Explicitly prepare students for learning and assessment tasks
A basic adage of scaffolded education is that if students are required to know, understand or be able to do something, then this must be explicitly taught, and space and support provided through which students can learn (1-2). It cannot be assumed that all students possess the knowledge or skills required by a programme of study unless they have explicitly had the opportunity to acquire those skills. As school systems, both in the UK and internationally, move towards more performance focussed approaches, it is inevitable that some students will arrive at university without some key skills in place - such as the ability to research or filter knowledge claims (3-4).
There are significant equality implications in this arena (5). Any assumption of knowledge or skills rewards those who have been lucky enough to have received previous preparation and punishes those who have not had the same luck. We therefore need to ensure that the teaching and learning experiences we provide for students incorporate active opportunities to learn, and resolve any uncertainty, about the tasks they are engaged with.
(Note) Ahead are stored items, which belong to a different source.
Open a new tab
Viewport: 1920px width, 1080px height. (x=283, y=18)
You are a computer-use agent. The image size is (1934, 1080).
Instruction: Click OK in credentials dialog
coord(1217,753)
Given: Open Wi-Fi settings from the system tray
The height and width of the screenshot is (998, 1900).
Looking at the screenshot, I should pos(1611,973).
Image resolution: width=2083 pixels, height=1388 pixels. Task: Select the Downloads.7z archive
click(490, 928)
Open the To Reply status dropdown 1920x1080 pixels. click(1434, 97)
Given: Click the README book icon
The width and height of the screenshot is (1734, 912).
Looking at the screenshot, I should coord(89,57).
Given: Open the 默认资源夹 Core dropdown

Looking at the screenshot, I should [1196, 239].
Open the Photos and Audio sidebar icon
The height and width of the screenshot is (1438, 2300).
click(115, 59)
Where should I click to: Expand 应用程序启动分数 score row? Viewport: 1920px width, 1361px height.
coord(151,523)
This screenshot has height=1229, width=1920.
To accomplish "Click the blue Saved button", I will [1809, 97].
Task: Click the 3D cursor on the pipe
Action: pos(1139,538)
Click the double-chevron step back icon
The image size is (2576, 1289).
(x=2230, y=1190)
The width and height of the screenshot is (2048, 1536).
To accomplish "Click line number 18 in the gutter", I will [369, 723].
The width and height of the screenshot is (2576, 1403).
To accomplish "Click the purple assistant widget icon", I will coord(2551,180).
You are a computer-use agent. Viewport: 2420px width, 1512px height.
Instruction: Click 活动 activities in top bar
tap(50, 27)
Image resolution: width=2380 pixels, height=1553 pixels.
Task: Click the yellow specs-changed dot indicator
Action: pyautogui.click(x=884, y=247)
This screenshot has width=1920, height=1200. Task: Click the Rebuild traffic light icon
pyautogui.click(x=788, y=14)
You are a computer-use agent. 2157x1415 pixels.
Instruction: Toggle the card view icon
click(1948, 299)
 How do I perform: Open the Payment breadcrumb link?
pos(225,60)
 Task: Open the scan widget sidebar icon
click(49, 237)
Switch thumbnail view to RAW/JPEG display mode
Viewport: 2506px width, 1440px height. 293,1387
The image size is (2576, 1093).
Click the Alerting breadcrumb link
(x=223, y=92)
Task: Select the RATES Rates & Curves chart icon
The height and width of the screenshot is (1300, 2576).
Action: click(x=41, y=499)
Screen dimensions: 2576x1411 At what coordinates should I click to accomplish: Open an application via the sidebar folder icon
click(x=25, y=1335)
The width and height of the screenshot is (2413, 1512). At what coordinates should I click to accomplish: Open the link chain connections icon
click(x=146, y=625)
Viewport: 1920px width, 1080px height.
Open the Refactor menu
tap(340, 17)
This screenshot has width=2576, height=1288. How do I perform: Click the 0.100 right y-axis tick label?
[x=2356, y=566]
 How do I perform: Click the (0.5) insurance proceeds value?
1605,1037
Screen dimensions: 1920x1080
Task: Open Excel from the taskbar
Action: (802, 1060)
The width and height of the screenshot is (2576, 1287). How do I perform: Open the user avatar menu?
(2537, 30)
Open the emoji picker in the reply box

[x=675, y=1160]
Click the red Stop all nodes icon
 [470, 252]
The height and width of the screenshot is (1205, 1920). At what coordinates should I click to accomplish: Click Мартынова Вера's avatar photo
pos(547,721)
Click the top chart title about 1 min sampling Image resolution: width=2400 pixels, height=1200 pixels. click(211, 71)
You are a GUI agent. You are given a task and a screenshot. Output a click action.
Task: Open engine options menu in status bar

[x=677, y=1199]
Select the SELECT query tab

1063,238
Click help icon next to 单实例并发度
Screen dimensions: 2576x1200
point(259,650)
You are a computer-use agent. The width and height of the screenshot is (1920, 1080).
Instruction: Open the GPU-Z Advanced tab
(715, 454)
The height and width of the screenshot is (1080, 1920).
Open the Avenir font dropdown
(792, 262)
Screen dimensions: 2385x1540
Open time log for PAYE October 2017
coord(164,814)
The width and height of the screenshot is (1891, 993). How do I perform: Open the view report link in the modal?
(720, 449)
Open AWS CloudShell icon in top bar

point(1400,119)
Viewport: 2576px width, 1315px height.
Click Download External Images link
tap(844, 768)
In addition, some students may also lack the underlying skills and understanding necessary to engage productively with unfamiliar tasks or the process of acquiring new knowledge and skills independently (6-7). Academics have assimilated such a level of expertise that it can become invisible to them I.e., tacit knowledge. This is a common psychological phenomenon – people normalise their own experiences. As a result, academics can regard high levels of skill and conceptual knowledge as simply being common sense (such as the ability to investigate, problem solve and integrate new learning into existing understandings). Learning processes can appear to be obvious to academics, requiring no explanation. While for novice students those same processes can be opaque and impossible to discern (7). It is therefore important that disciplinary knowledge and skills in learning are unpacked with students and account taken of the diversity of prior learner experiences.
When students encounter a gap between their knowledge or skills and a particular task in learning and cannot clearly see a way to span that gap, it can impact negatively on their wellbeing. Students may experience self-doubt, imposter syndrome, worry, dissatisfaction and low mood, which can in turn lead to avoidance behaviours, loss of motivation and academic disengagement. They are also likely to take a survival approach to the relevant tasks, reducing potential learning and the meaning they gain from the activity.
Some programmes and universities have attempted to address this inequality of preparation by providing additional classes to help students catch up. However, work for this project, with practitioners and lecturers, has identified that the students who seem to need these interventions can also be the least likely to attend. While this may seem counter-intuitive it does align with research. The least prepared students are also those who are most likely to work longer hours in paid work or to have caring responsibilities (8). Equally, being aware of a gap in current knowledge can lead to feelings of anxiety, which in turn can lead students to avoid engaging with any practice that reminds them of this gap (9). We have long known that study anxious students tend to avoid practices that would address gaps in their skills (10). Some students may also not recognise that a gap exists because they lack the meta-cognitive ability to identify it.
This, therefore, means that students must be explicitly prepared for assessments and tasks within their taught curriculum. Focussing on the development of core skills and knowledge, can draw students’ attention to their importance, demonstrate a path to acquiring them and highlight a student’s increasing ability overtime. In this way, students can build self-confidence, genuine competence and create a platform for future deep learning.
Examples of how this can be addressed might be in providing clear guidance in the difference between an essay and report; training in referencing and the importance and value of academic integrity; teaching students to present well for public speaking assessments; and preparing students to work in groups. Research clearly shows that simply asking students to take on these tasks, on the assumption that they will work them out by doing, often results in widening inequality gaps and students mis-learning and adopting unhelpful habits.
- If we want students to know, understand or be able to do something, we must teach it and provide structured opportunities for students to learn. We cannot assume that all students possess the knowledge or skills required by a programme of study unless they have explicitly had the opportunity to acquire those skills.
- Some students may also lack the underlying skills and understanding necessary to acquire new knowledge and skills for themselves.
- Any assumption of knowledge or skills rewards those who have been lucky enough to have received previous preparation and punishes those who have not had the same luck.
- Additional classes tend not to attract those students who most need the intervention, because of other commitments, lack of awareness or anxiety, necessary knowledge, understanding or skill must therefore be taught and embedded in the curriculum.
- Provide students with a glossary of common terms – both disciplinary terms and terms related to the language of learning and assessment.
- Use learning outcomes to identify the key knowledge, understanding and skills students will require to achieve these outcomes, then ensure these are explicitly taught within the curriculum.
- Use worked examples in the classroom to demonstrate how students can complete academic work successfully.
- Embed meta-learning into the taught curriculum.